Let’s take a look at how the canvas helps us to analyse our hypothetical F-social restaurant scenario.
Individual stakeholders include any users of F-social, as well as any non-users tagged in images F-social have access to, and of course customers of the restaurant. Looking at the datasets used by F-social behind the scenes (such as data from credit companies) we can also include users who appear in those datasets as stakeholders.
Affected groups could by any group of people averse to being tracked, e.g. journalists looking for safe places to meet, or people in positions of power where information about their whereabouts can pose a security risk. Any minority group that might inadvertently be disadvantaged by the profiling are also at risk.
Users may find more incentives to post things that boost their ratings, and refrain from posting negative things. “They are also more likely to provide information if it helps them achieve monetary or other forms of benefits from services that use the ratings to vet customers.” Moreover, if the ratings take into account a user’s social circle, then a user is more likely to want to have their social circle made up of people who will have a positive effect on their rating. Eventually people with higher ratings may look down on those with lower ratings (as we see in the ‘Nosedive’ episode).
For example, places that only cater to people with higher ratings automatically are seen as ‘exclusive’ whereas places that readily accept people with lower ratings might be seen as not being ‘classy’. To a certain extent, this phenomenon is observable today with regards to monetary spending capacity.
The F-social metric may be open to being gamed, or the service attacked or disabled. This could lead to users being denied services. Some clients of the service may try to use it for purposes not deemed acceptable under legal, business, ethical, or moral viewpoints. Governments or state-level entities may demand access to the data.

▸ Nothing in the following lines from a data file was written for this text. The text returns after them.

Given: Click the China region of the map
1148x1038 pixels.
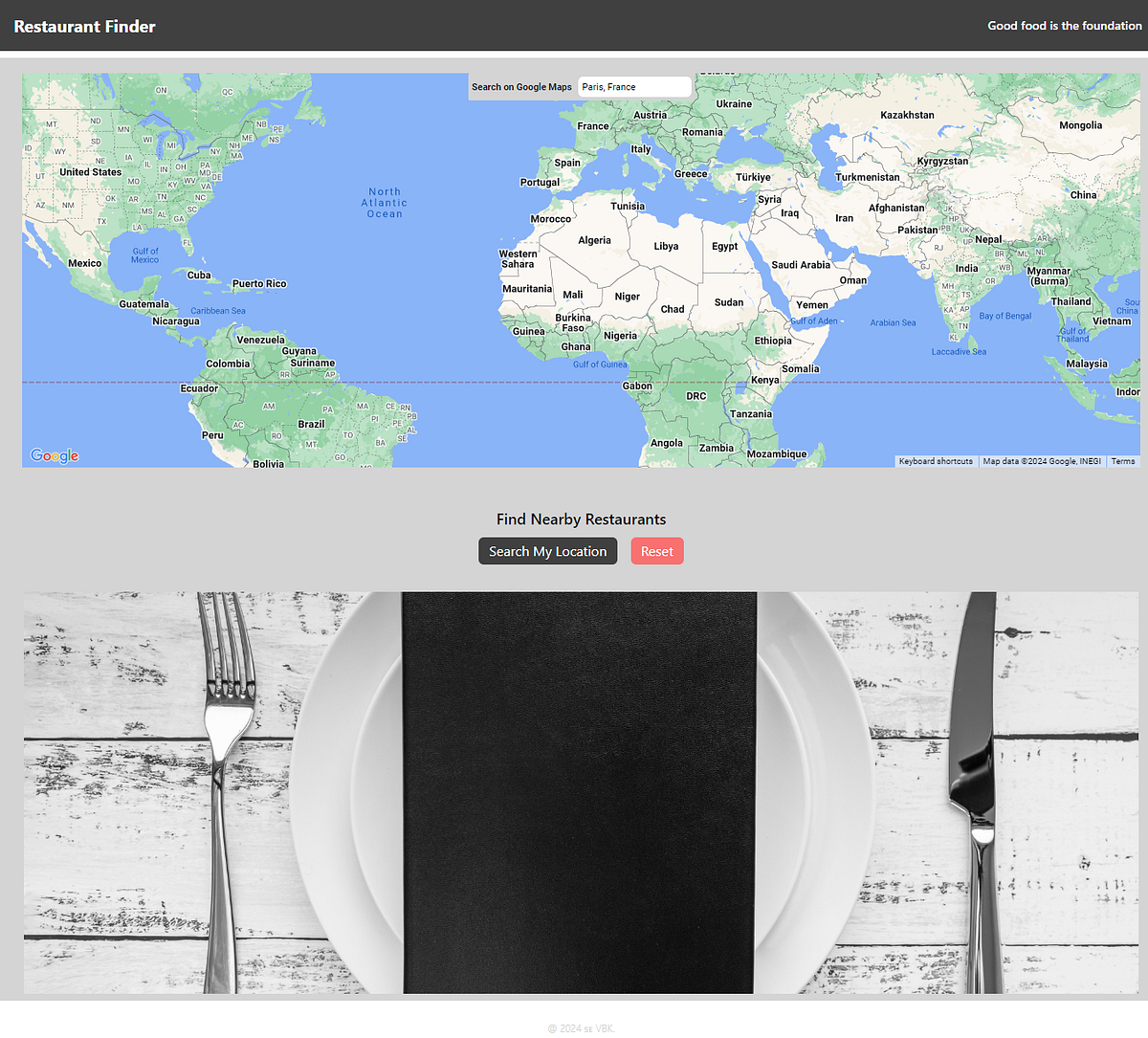Looking at the screenshot, I should point(1084,194).
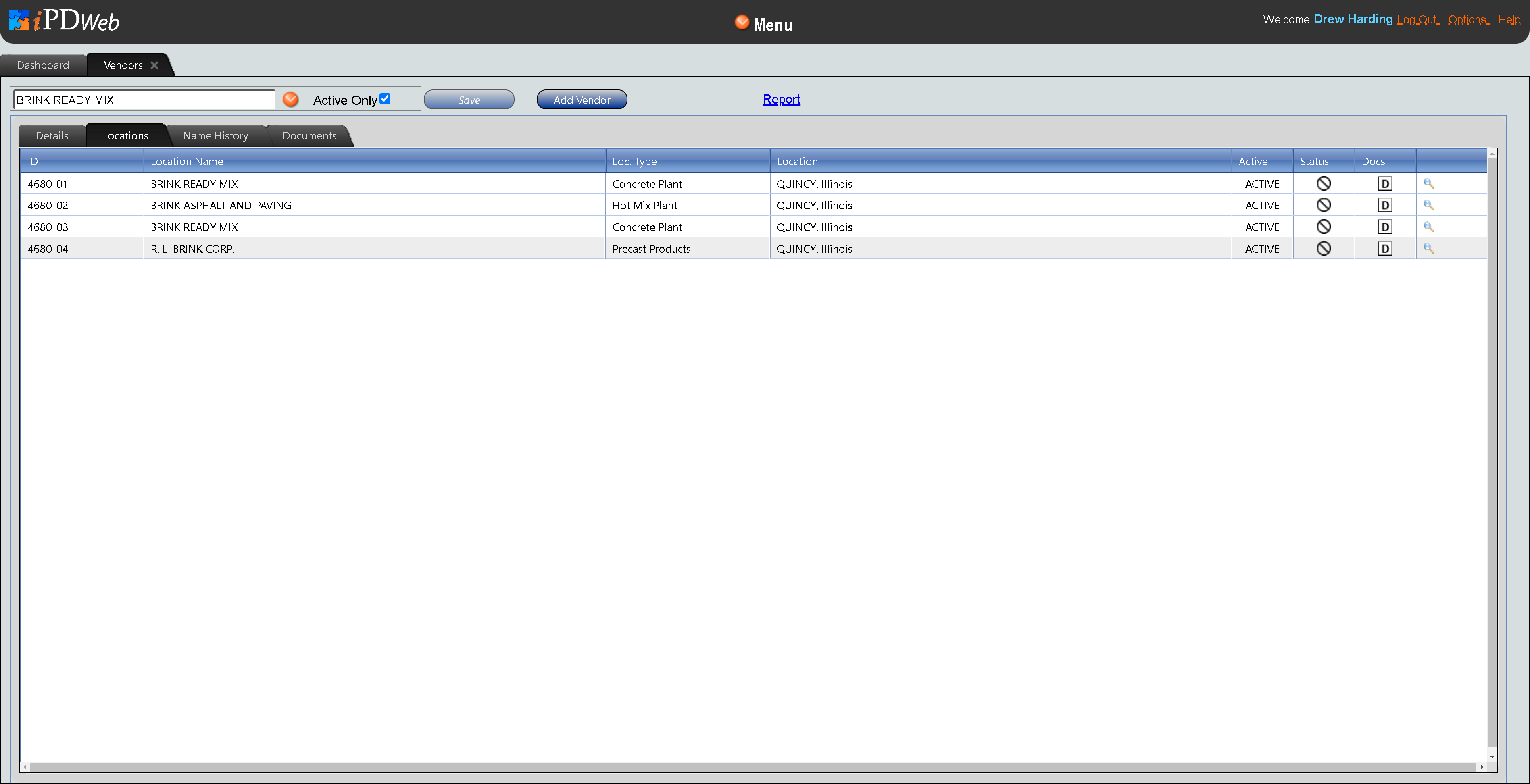
Task: Close the Vendors tab
Action: click(x=154, y=65)
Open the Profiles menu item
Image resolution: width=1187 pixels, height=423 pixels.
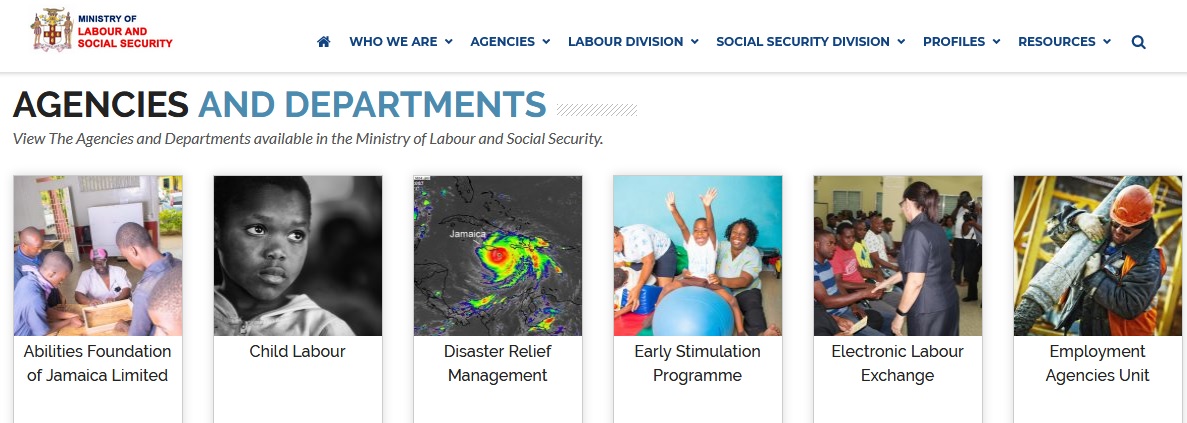[961, 42]

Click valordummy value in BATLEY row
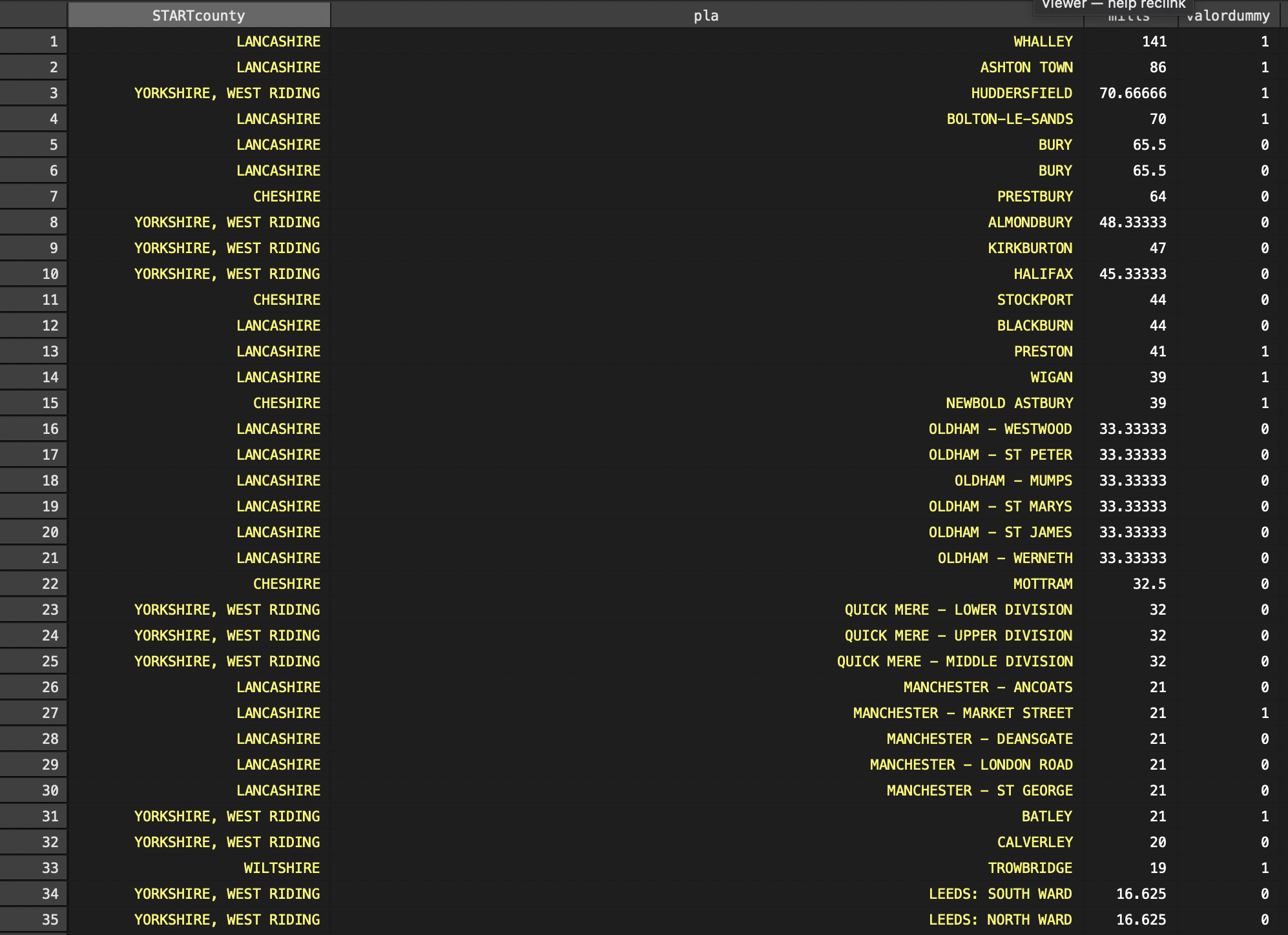(1264, 816)
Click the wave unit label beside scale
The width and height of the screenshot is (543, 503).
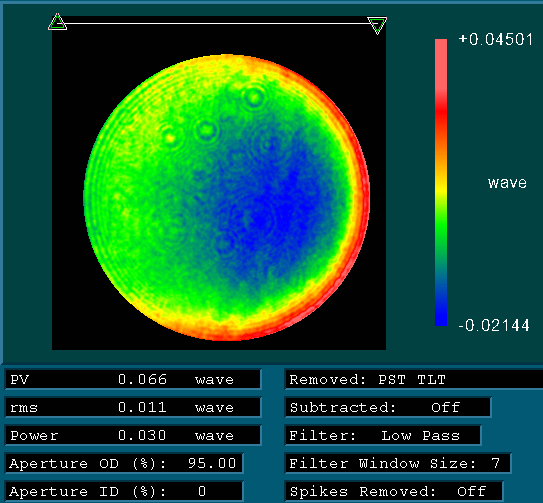pos(507,183)
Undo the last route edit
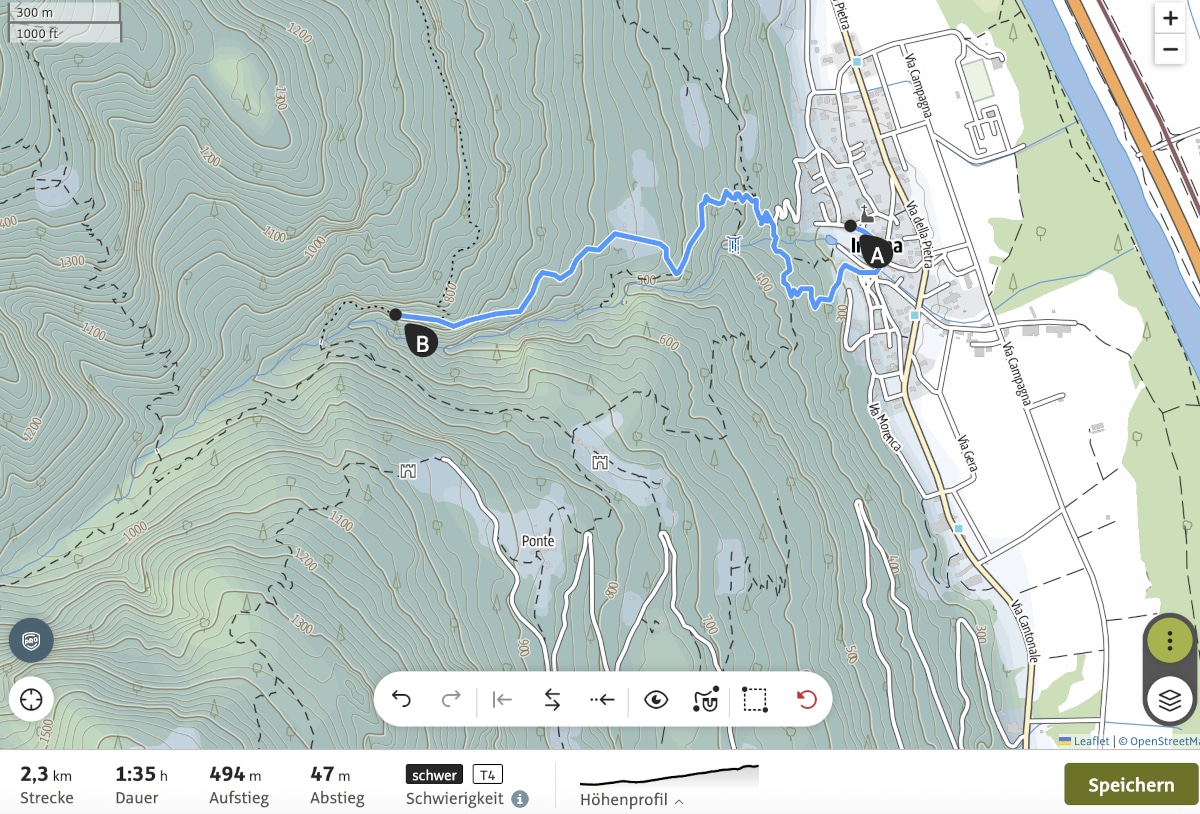The width and height of the screenshot is (1200, 814). [x=401, y=699]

Assuming the service being provided by F-social is legally acceptable and hence can’t be shutdown on that basis, the authors proposal is to add more transparency: the algorithm used to calculate the rating could be openly evaluated (what if it’s a neural net?) to provide a level of authenticity and oversight to the usage of data, and help prevent false information about the service from spreading. In this section the authors seem to have deviated from (my interpretation of) the intent of box 9, which is that it should be used by the F-social organisation itself to think through its offering before launch, and for continual review. Instead they focus more on what external users who don’t like F-social may be able to ask/force it to do.